If they choose the first category, then Lady Chablis might find herself competing with Jack Thompson, who very nearly walks off with the film as Sonny Seiler, a deceptively bumpkinish good-ol’-boy who asserts himself as a crafty legal strategist and a passionate courtroom orator. Irma P. Hall has far less to do as Minerva, the voodoo priestess and homespun sage who provides supernatural support for Williams’ defense, but she makes her every minute count. Not incidentally, she’s the one who explains the significance of the title of Berendt’s book and Eastwood’s adaptation.

As usual, Eastwood directs with unhurried attentiveness to detail and unfashionable disregard for short attention spans. At 67, he is one of the last of the Hollywood classicists, and the measured pace of his storytelling is perfectly suited to telling a story that, even after Hancock’s tinkering and retrofitting, is more character-driven than plot-propelled. Eastwood filmed most of Midnight on location in Savannah, and Lady Chablis is only one of the prominent citizens he cast in supporting roles. (The real Sonny Seiler plays the judge who presides over Williams’ trial.) The verisimilitude greatly enhances the movie.     
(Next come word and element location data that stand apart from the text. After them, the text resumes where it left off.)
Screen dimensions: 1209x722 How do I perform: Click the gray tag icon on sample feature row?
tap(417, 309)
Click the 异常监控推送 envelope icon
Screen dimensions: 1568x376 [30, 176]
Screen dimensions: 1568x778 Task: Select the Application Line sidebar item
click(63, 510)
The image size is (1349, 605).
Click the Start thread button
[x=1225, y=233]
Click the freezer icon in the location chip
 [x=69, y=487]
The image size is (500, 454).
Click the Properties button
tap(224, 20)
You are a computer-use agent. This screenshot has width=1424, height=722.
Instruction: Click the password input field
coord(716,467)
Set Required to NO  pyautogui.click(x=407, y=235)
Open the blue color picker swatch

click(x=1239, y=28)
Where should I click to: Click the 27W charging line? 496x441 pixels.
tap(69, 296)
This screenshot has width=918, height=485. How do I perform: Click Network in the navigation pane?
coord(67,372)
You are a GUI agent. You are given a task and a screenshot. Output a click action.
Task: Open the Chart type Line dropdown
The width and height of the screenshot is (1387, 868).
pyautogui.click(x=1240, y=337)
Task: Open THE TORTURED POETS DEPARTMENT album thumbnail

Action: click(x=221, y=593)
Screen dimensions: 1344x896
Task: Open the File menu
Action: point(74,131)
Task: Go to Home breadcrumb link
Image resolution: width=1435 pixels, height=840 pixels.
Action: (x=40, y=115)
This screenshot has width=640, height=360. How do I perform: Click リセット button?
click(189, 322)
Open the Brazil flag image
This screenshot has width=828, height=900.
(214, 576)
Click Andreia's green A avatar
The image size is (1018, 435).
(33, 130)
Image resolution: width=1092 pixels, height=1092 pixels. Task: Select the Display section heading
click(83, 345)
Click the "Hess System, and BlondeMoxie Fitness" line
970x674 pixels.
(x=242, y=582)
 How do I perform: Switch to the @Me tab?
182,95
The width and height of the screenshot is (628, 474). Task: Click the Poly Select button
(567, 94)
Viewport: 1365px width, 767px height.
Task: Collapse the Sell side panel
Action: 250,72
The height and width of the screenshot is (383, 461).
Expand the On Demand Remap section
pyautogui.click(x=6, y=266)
If Midnight in the Garden of Good and Evil fails to be fully satisfying, chalk it up to the movie’s one great shortcoming: Try as they might, Eastwood and Hancock aren’t able to fully and persuasively dramatize for us the reasons why, ultimately, John Kelso simply cannot leave Savannah. Indeed, during the final minutes of the movie, Kelso seems so bitterly disillusioned that nothing short of a deus ex machina plot twist would convince him to stay. And even after the plot is twisted, to provide an incongruously upbeat ending, we’re still not entirely convinced that he wouldn’t want to leave.

For the most part, however, this is a worthy translation of a book that many people thought was unfilmable. And if a few things have been lost in the translation, never mind. All it will take is a trip to the book store — or, if you’ve already bought and read the book, a second perusal of its pages — to fill in the gaps.